Aim of the exercise: I need the lines from the one containing "Where Wealth Resides: The" through the last line of the entries retyped exactly, with no pictures among them.

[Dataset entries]
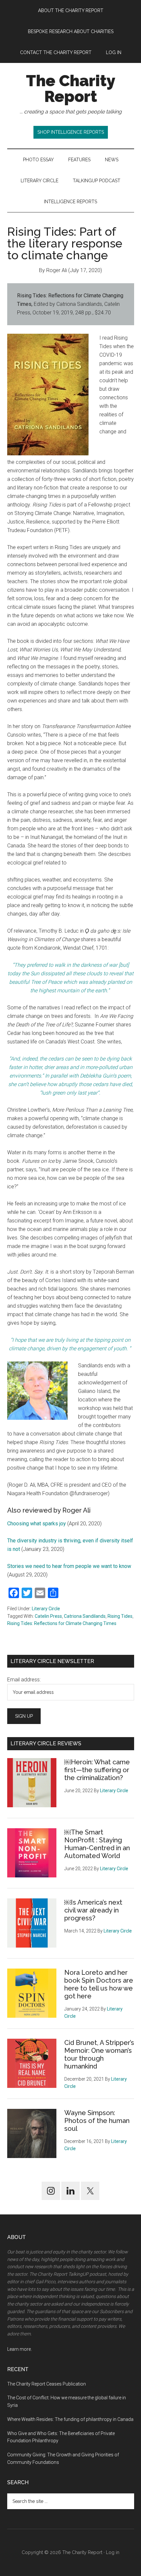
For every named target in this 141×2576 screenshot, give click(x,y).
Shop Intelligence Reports (70, 132)
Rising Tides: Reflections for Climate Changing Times (61, 1623)
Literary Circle (46, 1608)
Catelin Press (48, 1616)
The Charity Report (70, 88)
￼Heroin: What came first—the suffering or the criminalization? (97, 1770)
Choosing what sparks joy (36, 1523)
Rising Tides (120, 1616)
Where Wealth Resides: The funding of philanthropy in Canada (70, 2419)
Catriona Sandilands (85, 1616)
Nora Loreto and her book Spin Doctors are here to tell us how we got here (98, 1984)
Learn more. (19, 2349)
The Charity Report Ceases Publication (47, 2384)
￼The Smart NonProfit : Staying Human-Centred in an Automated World (97, 1844)
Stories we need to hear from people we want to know (69, 1566)
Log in (112, 2552)
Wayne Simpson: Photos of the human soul (97, 2120)
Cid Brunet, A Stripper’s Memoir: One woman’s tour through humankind (99, 2054)
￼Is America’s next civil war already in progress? (93, 1910)
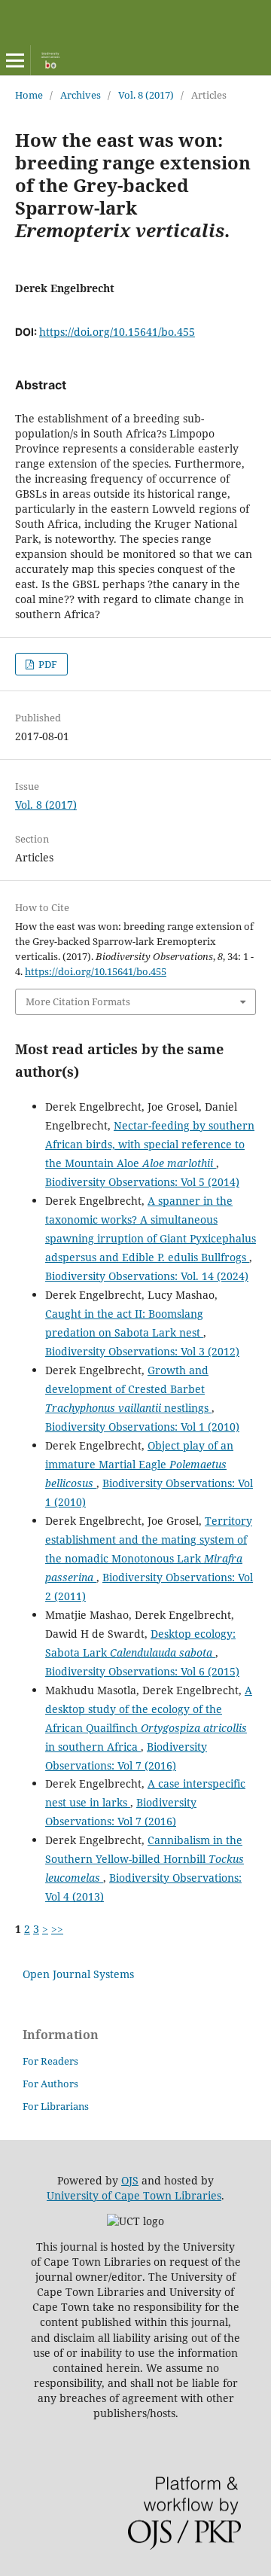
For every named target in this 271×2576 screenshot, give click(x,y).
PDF (46, 664)
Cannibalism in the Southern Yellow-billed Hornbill (144, 1859)
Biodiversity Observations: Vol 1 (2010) (142, 1426)
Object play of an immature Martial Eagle (139, 1464)
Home (29, 95)
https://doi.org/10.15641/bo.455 (117, 332)
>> (57, 1929)
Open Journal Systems (78, 1974)
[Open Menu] (15, 60)
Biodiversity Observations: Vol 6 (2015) (142, 1671)
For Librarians (56, 2106)
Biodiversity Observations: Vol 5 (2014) (142, 1182)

Task answer:
Where Wealth Resides: The funding of philanthropy in Canada (70, 2419)
Catriona Sandilands (85, 1616)
Nora Loreto and her book Spin Doctors are here to tell us how we got here (98, 1984)
Learn more. (19, 2349)
The Charity Report Ceases Publication (47, 2384)
The Smart NonProfit : Staying Human-Centred in an Automated World (97, 1844)
Stories we need to hear from people we want to know (69, 1566)
Log in (112, 2552)
Wayne Simpson: Photos of the human soul (97, 2120)
Cid Brunet, A Stripper’s Memoir: One woman’s tour through humankind (99, 2054)
Is America’s next civil war already in progress? (93, 1910)
For every named target in this 271×2576 screenshot, give click(x,y).
PDF (46, 664)
Cannibalism in the Southern Yellow-billed Hornbill (144, 1859)
Biodiversity Observations: Vol 1 (2010) (142, 1426)
Object play of an immature Martial Eagle (139, 1464)
Home (29, 95)
https://doi.org/10.15641/bo.455 (117, 332)
>> (57, 1929)
Open Journal Systems (78, 1974)
[Open Menu] (15, 60)
Biodiversity Observations: Vol 6 (2015) (142, 1671)
For Librarians (56, 2106)
Biodiversity Observations: Vol 5 (2014) (142, 1182)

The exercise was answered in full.